## What is expected
Please write out every line below word for word, changing nothing.

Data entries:
-- begin --
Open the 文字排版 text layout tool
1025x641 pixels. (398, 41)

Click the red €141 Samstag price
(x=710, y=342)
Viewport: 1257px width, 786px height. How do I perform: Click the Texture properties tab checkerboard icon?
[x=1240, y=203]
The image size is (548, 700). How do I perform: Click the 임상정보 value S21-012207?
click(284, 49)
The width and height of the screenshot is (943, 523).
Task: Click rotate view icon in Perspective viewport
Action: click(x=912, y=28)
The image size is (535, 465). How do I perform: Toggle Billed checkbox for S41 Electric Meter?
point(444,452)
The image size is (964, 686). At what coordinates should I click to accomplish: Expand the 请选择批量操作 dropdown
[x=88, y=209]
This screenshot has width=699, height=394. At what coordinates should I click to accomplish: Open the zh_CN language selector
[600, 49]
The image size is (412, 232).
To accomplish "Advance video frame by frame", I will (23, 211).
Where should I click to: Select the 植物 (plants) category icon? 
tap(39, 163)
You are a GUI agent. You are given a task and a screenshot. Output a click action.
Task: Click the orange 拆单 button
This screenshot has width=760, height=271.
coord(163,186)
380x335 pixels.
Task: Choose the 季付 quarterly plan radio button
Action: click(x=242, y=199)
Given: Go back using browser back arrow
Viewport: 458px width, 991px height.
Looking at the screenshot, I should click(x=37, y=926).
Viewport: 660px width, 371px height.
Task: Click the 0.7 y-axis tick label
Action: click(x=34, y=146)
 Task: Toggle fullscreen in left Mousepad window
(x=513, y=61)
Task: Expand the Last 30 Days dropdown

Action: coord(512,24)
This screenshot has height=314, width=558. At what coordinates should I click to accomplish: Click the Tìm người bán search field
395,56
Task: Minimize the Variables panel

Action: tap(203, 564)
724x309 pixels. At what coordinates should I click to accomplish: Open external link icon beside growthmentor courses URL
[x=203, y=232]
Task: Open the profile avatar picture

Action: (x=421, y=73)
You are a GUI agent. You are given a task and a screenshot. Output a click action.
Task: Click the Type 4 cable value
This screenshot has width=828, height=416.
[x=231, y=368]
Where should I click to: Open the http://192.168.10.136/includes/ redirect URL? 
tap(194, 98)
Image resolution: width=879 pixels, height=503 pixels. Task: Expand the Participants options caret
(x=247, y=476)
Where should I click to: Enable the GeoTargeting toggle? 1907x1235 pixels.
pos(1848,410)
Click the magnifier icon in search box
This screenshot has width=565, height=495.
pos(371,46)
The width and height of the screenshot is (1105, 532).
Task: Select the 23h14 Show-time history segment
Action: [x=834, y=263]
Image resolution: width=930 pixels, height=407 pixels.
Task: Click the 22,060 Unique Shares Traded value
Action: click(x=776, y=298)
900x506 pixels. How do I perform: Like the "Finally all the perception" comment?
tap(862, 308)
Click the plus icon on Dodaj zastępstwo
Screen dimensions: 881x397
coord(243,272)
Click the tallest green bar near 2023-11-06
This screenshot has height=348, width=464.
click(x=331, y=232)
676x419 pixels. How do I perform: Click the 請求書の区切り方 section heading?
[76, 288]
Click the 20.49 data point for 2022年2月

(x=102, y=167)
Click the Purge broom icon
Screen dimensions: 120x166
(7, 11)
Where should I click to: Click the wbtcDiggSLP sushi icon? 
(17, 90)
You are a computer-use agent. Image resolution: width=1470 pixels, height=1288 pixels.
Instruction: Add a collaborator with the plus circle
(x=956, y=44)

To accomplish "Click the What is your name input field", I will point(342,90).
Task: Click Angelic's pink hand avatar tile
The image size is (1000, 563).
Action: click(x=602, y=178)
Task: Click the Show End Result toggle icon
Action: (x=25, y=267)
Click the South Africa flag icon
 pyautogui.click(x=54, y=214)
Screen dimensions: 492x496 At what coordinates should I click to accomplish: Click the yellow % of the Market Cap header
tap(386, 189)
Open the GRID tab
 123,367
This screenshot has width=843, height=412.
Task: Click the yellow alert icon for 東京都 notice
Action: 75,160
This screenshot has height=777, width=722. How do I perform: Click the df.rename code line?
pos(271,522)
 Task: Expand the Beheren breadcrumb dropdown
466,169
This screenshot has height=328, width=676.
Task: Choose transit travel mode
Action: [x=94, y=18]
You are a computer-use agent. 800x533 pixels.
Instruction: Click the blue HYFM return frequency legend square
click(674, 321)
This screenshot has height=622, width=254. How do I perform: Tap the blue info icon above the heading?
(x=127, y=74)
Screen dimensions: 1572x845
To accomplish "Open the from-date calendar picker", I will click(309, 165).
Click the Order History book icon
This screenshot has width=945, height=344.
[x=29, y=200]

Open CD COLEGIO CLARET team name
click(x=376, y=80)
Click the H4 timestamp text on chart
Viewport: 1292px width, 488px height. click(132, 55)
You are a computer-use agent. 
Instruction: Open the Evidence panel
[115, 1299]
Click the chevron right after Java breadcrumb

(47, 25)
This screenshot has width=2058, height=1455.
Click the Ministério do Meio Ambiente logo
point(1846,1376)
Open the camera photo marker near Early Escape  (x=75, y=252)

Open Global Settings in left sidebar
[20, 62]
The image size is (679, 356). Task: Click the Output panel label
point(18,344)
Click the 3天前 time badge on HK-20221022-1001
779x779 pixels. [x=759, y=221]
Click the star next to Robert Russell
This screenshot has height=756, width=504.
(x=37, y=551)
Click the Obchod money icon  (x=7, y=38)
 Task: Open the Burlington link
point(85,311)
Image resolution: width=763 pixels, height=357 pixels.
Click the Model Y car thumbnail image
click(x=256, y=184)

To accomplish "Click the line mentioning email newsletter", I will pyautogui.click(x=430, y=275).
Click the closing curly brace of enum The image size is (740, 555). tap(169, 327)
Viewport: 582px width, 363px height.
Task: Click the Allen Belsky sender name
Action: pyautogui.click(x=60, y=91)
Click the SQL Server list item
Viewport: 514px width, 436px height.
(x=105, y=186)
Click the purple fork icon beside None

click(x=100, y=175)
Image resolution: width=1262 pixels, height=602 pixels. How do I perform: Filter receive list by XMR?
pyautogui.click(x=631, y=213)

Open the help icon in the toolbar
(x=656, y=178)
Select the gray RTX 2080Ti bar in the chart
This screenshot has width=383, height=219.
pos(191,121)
-- end --
## Task result
Open the 文字排版 text layout tool
1025x641 pixels. (398, 41)

Click the red €141 Samstag price
(x=710, y=342)
Viewport: 1257px width, 786px height. How do I perform: Click the Texture properties tab checkerboard icon?
[x=1240, y=203]
The image size is (548, 700). How do I perform: Click the 임상정보 value S21-012207?
click(284, 49)
The width and height of the screenshot is (943, 523).
Task: Click rotate view icon in Perspective viewport
Action: click(x=912, y=28)
The image size is (535, 465). How do I perform: Toggle Billed checkbox for S41 Electric Meter?
point(444,452)
The image size is (964, 686). At what coordinates should I click to accomplish: Expand the 请选择批量操作 dropdown
[x=88, y=209]
This screenshot has width=699, height=394. At what coordinates should I click to accomplish: Open the zh_CN language selector
[600, 49]
The image size is (412, 232).
To accomplish "Advance video frame by frame", I will (23, 211).
Where should I click to: Select the 植物 (plants) category icon? 
tap(39, 163)
You are a GUI agent. You are given a task and a screenshot. Output a click action.
Task: Click the orange 拆单 button
This screenshot has width=760, height=271.
coord(163,186)
380x335 pixels.
Task: Choose the 季付 quarterly plan radio button
Action: click(x=242, y=199)
Given: Go back using browser back arrow
Viewport: 458px width, 991px height.
Looking at the screenshot, I should click(x=37, y=926).
Viewport: 660px width, 371px height.
Task: Click the 0.7 y-axis tick label
Action: click(x=34, y=146)
 Task: Toggle fullscreen in left Mousepad window
(x=513, y=61)
Task: Expand the Last 30 Days dropdown

Action: coord(512,24)
This screenshot has height=314, width=558. At what coordinates should I click to accomplish: Click the Tìm người bán search field
395,56
Task: Minimize the Variables panel

Action: tap(203, 564)
724x309 pixels. At what coordinates should I click to accomplish: Open external link icon beside growthmentor courses URL
[x=203, y=232]
Task: Open the profile avatar picture

Action: (x=421, y=73)
You are a GUI agent. You are given a task and a screenshot. Output a click action.
Task: Click the Type 4 cable value
This screenshot has width=828, height=416.
[x=231, y=368]
Where should I click to: Open the http://192.168.10.136/includes/ redirect URL? 
tap(194, 98)
Image resolution: width=879 pixels, height=503 pixels. Task: Expand the Participants options caret
(x=247, y=476)
Where should I click to: Enable the GeoTargeting toggle? 1907x1235 pixels.
pos(1848,410)
Click the magnifier icon in search box
This screenshot has width=565, height=495.
pos(371,46)
The width and height of the screenshot is (1105, 532).
Task: Select the 23h14 Show-time history segment
Action: [x=834, y=263]
Image resolution: width=930 pixels, height=407 pixels.
Task: Click the 22,060 Unique Shares Traded value
Action: click(x=776, y=298)
900x506 pixels. How do I perform: Like the "Finally all the perception" comment?
tap(862, 308)
Click the plus icon on Dodaj zastępstwo
Screen dimensions: 881x397
coord(243,272)
Click the tallest green bar near 2023-11-06
This screenshot has height=348, width=464.
click(x=331, y=232)
676x419 pixels. How do I perform: Click the 請求書の区切り方 section heading?
[76, 288]
Click the 20.49 data point for 2022年2月

(x=102, y=167)
Click the Purge broom icon
Screen dimensions: 120x166
(7, 11)
Where should I click to: Click the wbtcDiggSLP sushi icon? 
(17, 90)
You are a computer-use agent. Image resolution: width=1470 pixels, height=1288 pixels.
Instruction: Add a collaborator with the plus circle
(x=956, y=44)

To accomplish "Click the What is your name input field", I will point(342,90).
Task: Click Angelic's pink hand avatar tile
The image size is (1000, 563).
Action: click(x=602, y=178)
Task: Click the Show End Result toggle icon
Action: (x=25, y=267)
Click the South Africa flag icon
 pyautogui.click(x=54, y=214)
Screen dimensions: 492x496 At what coordinates should I click to accomplish: Click the yellow % of the Market Cap header
tap(386, 189)
Open the GRID tab
 123,367
This screenshot has width=843, height=412.
Task: Click the yellow alert icon for 東京都 notice
Action: 75,160
This screenshot has height=777, width=722. How do I perform: Click the df.rename code line?
pos(271,522)
 Task: Expand the Beheren breadcrumb dropdown
466,169
This screenshot has height=328, width=676.
Task: Choose transit travel mode
Action: [x=94, y=18]
You are a computer-use agent. 800x533 pixels.
Instruction: Click the blue HYFM return frequency legend square
click(674, 321)
This screenshot has height=622, width=254. How do I perform: Tap the blue info icon above the heading?
(x=127, y=74)
Screen dimensions: 1572x845
To accomplish "Open the from-date calendar picker", I will click(309, 165).
Click the Order History book icon
This screenshot has width=945, height=344.
[x=29, y=200]

Open CD COLEGIO CLARET team name
click(x=376, y=80)
Click the H4 timestamp text on chart
Viewport: 1292px width, 488px height. click(132, 55)
You are a computer-use agent. 
Instruction: Open the Evidence panel
[115, 1299]
Click the chevron right after Java breadcrumb

(47, 25)
This screenshot has width=2058, height=1455.
Click the Ministério do Meio Ambiente logo
point(1846,1376)
Open the camera photo marker near Early Escape  (x=75, y=252)

Open Global Settings in left sidebar
[20, 62]
The image size is (679, 356). Task: Click the Output panel label
point(18,344)
Click the 3天前 time badge on HK-20221022-1001
779x779 pixels. [x=759, y=221]
Click the star next to Robert Russell
This screenshot has height=756, width=504.
(x=37, y=551)
Click the Obchod money icon  (x=7, y=38)
 Task: Open the Burlington link
point(85,311)
Image resolution: width=763 pixels, height=357 pixels.
Click the Model Y car thumbnail image
click(x=256, y=184)

To accomplish "Click the line mentioning email newsletter", I will pyautogui.click(x=430, y=275).
Click the closing curly brace of enum The image size is (740, 555). tap(169, 327)
Viewport: 582px width, 363px height.
Task: Click the Allen Belsky sender name
Action: pyautogui.click(x=60, y=91)
Click the SQL Server list item
Viewport: 514px width, 436px height.
(x=105, y=186)
Click the purple fork icon beside None

click(x=100, y=175)
Image resolution: width=1262 pixels, height=602 pixels. How do I perform: Filter receive list by XMR?
pyautogui.click(x=631, y=213)

Open the help icon in the toolbar
(x=656, y=178)
Select the gray RTX 2080Ti bar in the chart
This screenshot has width=383, height=219.
pos(191,121)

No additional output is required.